Except that I deliberately left off the button labels to preserve the art better; I'd want to send them the flattened version with the label text. I'll have to email their customer service and find out if they'd prefer to have me send them the one file rather than getting it from several different people.


----------



## srmalloy (Mar 3, 2009)

Meemo said:


> That's gorgeous! It would be nice if they sent a screensaver, I've been playing around with mytego & some pics I have and/or found. Then again I have so many custom screensavers already it doesn't much matter.
> Think I'll have to send them a request to do screensavers for the K1. Maybe if enough people ask...


Since I've got the original art, I can easily do it myself... (glare at top due to sloppy setup of the shot on my computer desk). I want to fiddle with the image a bit more, see if I can get a better match at the bottom right corner, though.


----------



## Candace (Apr 14, 2009)

I'm the one that wrote asking if I could use your art work and you very kindly said you would be willing to email the art work so that I wouldn't have to do the prepping. That would be fabulous, and I really appreciate it! However, I'm pretty computer-stupid, so how exactly do we go about that? Do you email it to me at my personal email, or what? Just let me know, and I'll do my best to do whatever is necessary. Again, it's SUPER nice of you: thanks so much!


----------



## MarthaT (Mar 3, 2009)

this is great news


----------



## Kind (Jan 28, 2009)

Sweet Jesus!! This is awesome. I got some pics I may wanna use.


----------



## LCEvans (Mar 29, 2009)

Your design is beautiful. I'm going to look through my pictures and see if I have anything that would work for a skin. Have to get my Kindle first, though.


----------



## shk246 (Mar 6, 2009)

That is gorgeous!  I love it.  I would love to get one too.  I hope they will make it available to the public.

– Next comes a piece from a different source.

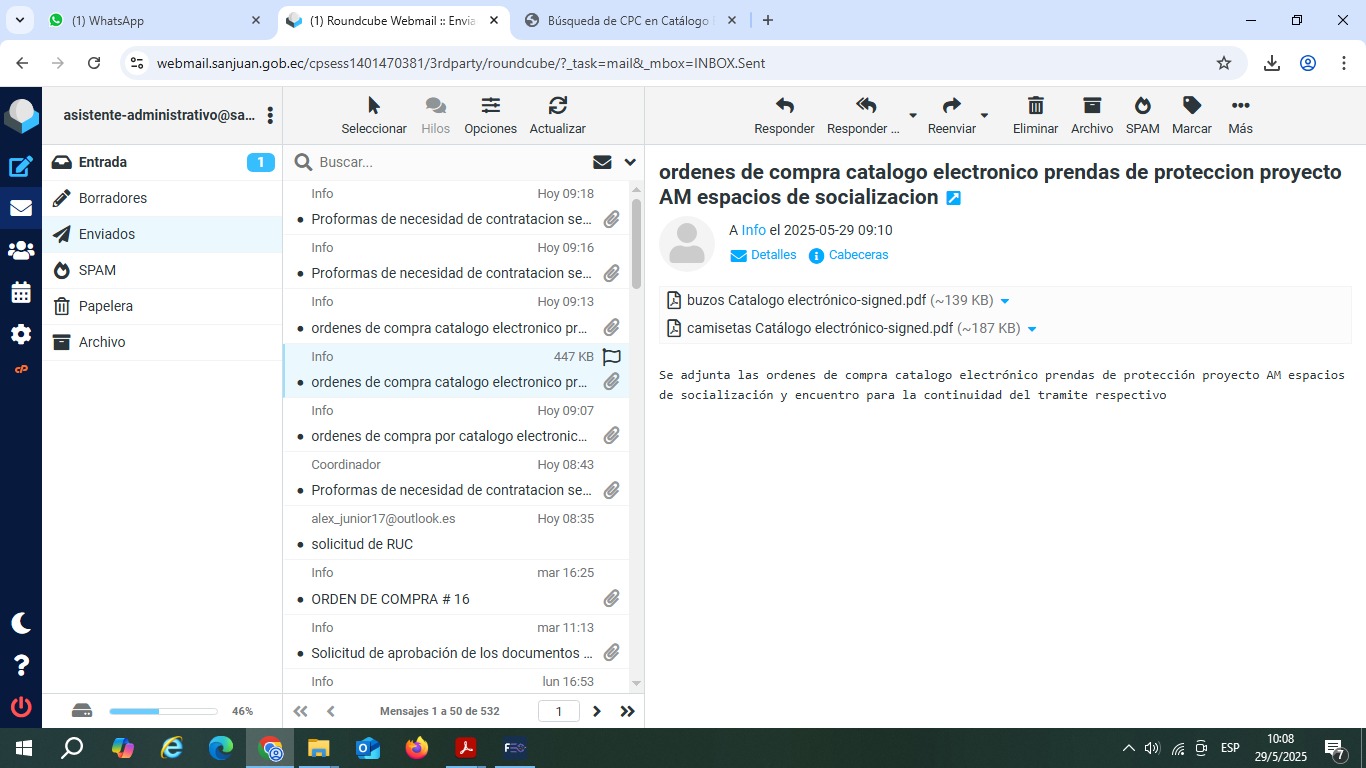
Task: Expand options for buzos PDF attachment
Action: click(x=1005, y=301)
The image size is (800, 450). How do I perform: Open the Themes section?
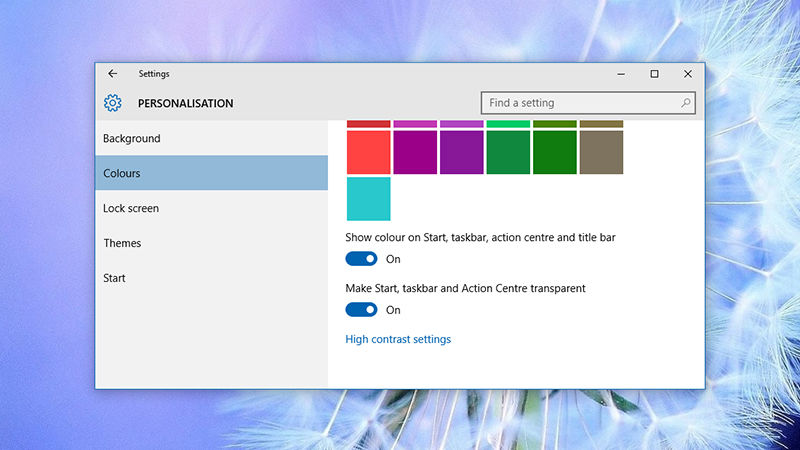tap(122, 243)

How do you make a custom screensaver?


----------



## srmalloy (Mar 3, 2009)

shk246 said:


> That is gorgeous! I love it. I would love to get one too. I hope they will make it available to the public.


According to their customer support, they can't accept a file on hold for someone else, so I'll mail my template image to anyone who wants their own Hokusai 'Great Wave' Kindle 2 skin.



> How do you make a custom screensaver?


The image is just a 600x800 4-bit image with the shades grading from white at index 0 to black at index 15. For getting that image (and any others you want to have rotating as power-off images), you need to install the screensaver hack. Over in this post on the mobileread forums is a link to the zipfile with the mod in it. The zipfile contains two .bin files and a readme with instructions; basically, you connect your Kindle 2 to your computer and put the install file in your Kindle's root directory, then disconnect it and do a manual update. This creates a 'screen_saver' directory in the Kindle's 'system' directory and copies all the standard screensaver images to it, and points the power-off code to that directory. You can then add or remove images from this directory (the original screensaver images are not harmed, these are copies), then do a manual reset of your Kindle 2 to make it rescan that directory for images, and the new images will be used.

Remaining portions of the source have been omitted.